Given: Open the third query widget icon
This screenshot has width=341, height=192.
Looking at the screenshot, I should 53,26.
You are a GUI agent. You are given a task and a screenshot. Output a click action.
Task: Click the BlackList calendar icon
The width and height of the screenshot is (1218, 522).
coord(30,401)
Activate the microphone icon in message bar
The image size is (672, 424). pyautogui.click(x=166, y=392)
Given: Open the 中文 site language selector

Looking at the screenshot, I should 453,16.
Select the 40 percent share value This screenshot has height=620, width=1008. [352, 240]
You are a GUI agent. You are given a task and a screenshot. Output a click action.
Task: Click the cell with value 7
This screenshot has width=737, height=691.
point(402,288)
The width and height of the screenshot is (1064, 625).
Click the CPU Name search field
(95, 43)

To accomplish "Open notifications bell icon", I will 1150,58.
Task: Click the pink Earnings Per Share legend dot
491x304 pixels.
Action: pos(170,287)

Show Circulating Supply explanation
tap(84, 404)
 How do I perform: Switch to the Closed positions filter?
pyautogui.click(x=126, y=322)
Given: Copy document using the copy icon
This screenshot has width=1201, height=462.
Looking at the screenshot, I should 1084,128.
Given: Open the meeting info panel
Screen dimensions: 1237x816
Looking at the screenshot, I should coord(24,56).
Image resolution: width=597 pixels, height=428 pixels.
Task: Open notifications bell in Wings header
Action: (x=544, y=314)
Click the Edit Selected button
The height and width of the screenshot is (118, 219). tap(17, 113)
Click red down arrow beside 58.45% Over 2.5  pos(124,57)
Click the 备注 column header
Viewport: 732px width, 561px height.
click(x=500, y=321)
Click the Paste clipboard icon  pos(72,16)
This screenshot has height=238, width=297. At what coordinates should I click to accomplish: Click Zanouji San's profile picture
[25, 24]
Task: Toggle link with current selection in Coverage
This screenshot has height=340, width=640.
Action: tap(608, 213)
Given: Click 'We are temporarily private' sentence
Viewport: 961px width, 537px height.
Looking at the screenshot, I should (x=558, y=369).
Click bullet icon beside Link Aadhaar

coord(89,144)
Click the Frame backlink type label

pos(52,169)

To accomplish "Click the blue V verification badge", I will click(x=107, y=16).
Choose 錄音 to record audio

○ ○ ○ ○ ○ ○ ○

EXERCISE OBJECTIVE: Taking the listing as a whole, count how many of its lines contain the word "value", and reply with that count alone.

YOUR RESPONSE: 2